- GOAL OF THE EXERCISE: Starting with the line that contains "You are a GUI", copy every remaining line of the data below exactly, the last one included.

┌─ RECORD SET

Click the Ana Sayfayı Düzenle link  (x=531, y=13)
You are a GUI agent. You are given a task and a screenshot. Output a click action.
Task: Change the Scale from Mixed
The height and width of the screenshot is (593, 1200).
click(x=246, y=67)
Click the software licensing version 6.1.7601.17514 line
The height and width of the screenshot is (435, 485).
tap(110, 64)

└─

- SOLUTION FOR THIS TASK:
You are a GUI agent. You are given a task and a screenshot. Output a click action.
Task: Change the Scale from Mixed
The height and width of the screenshot is (593, 1200).
click(x=246, y=67)
Click the software licensing version 6.1.7601.17514 line
The height and width of the screenshot is (435, 485).
tap(110, 64)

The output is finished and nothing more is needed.